Required work: Repeat the entire listing exactly as written.

══ Supplied material

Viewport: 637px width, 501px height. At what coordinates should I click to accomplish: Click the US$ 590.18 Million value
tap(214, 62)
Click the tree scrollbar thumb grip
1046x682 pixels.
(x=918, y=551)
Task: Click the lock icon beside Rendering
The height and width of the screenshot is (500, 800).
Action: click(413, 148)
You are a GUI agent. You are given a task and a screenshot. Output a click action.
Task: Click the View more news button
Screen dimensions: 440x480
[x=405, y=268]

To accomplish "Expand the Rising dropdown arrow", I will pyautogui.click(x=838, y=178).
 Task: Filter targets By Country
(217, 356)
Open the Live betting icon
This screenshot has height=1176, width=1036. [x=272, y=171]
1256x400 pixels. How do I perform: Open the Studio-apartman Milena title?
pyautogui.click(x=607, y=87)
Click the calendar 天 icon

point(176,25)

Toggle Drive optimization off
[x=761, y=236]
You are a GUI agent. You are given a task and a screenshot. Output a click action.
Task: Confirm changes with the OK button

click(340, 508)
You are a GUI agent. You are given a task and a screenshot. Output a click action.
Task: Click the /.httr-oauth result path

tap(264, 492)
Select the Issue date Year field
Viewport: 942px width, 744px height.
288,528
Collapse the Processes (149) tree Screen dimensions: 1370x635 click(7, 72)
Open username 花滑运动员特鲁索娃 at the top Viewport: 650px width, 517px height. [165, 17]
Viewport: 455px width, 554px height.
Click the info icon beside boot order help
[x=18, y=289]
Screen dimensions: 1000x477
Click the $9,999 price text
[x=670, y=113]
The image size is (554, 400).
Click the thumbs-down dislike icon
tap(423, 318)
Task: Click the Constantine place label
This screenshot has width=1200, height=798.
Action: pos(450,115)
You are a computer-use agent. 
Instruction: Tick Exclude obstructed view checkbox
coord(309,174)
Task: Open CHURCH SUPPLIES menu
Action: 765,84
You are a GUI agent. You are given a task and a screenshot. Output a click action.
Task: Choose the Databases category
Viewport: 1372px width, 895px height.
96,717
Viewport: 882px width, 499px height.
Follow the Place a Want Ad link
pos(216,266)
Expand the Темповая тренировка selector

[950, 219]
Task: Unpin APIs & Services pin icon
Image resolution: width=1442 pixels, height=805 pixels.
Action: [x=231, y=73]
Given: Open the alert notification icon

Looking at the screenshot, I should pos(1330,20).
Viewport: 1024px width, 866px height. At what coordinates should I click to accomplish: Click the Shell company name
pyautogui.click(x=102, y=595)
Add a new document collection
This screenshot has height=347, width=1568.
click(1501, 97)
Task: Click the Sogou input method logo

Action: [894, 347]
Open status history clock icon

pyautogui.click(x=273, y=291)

════

Your response:
Viewport: 637px width, 501px height. At what coordinates should I click to accomplish: Click the US$ 590.18 Million value
tap(214, 62)
Click the tree scrollbar thumb grip
1046x682 pixels.
(x=918, y=551)
Task: Click the lock icon beside Rendering
The height and width of the screenshot is (500, 800).
Action: click(413, 148)
You are a GUI agent. You are given a task and a screenshot. Output a click action.
Task: Click the View more news button
Screen dimensions: 440x480
[x=405, y=268]

To accomplish "Expand the Rising dropdown arrow", I will pyautogui.click(x=838, y=178).
 Task: Filter targets By Country
(217, 356)
Open the Live betting icon
This screenshot has height=1176, width=1036. [x=272, y=171]
1256x400 pixels. How do I perform: Open the Studio-apartman Milena title?
pyautogui.click(x=607, y=87)
Click the calendar 天 icon

point(176,25)

Toggle Drive optimization off
[x=761, y=236]
You are a GUI agent. You are given a task and a screenshot. Output a click action.
Task: Confirm changes with the OK button

click(340, 508)
You are a GUI agent. You are given a task and a screenshot. Output a click action.
Task: Click the /.httr-oauth result path

tap(264, 492)
Select the Issue date Year field
Viewport: 942px width, 744px height.
288,528
Collapse the Processes (149) tree Screen dimensions: 1370x635 click(7, 72)
Open username 花滑运动员特鲁索娃 at the top Viewport: 650px width, 517px height. [165, 17]
Viewport: 455px width, 554px height.
Click the info icon beside boot order help
[x=18, y=289]
Screen dimensions: 1000x477
Click the $9,999 price text
[x=670, y=113]
The image size is (554, 400).
Click the thumbs-down dislike icon
tap(423, 318)
Task: Click the Constantine place label
This screenshot has width=1200, height=798.
Action: pos(450,115)
You are a computer-use agent. 
Instruction: Tick Exclude obstructed view checkbox
coord(309,174)
Task: Open CHURCH SUPPLIES menu
Action: 765,84
You are a GUI agent. You are given a task and a screenshot. Output a click action.
Task: Choose the Databases category
Viewport: 1372px width, 895px height.
96,717
Viewport: 882px width, 499px height.
Follow the Place a Want Ad link
pos(216,266)
Expand the Темповая тренировка selector

[950, 219]
Task: Unpin APIs & Services pin icon
Image resolution: width=1442 pixels, height=805 pixels.
Action: [x=231, y=73]
Given: Open the alert notification icon

Looking at the screenshot, I should pos(1330,20).
Viewport: 1024px width, 866px height. At what coordinates should I click to accomplish: Click the Shell company name
pyautogui.click(x=102, y=595)
Add a new document collection
This screenshot has height=347, width=1568.
click(1501, 97)
Task: Click the Sogou input method logo

Action: [894, 347]
Open status history clock icon

pyautogui.click(x=273, y=291)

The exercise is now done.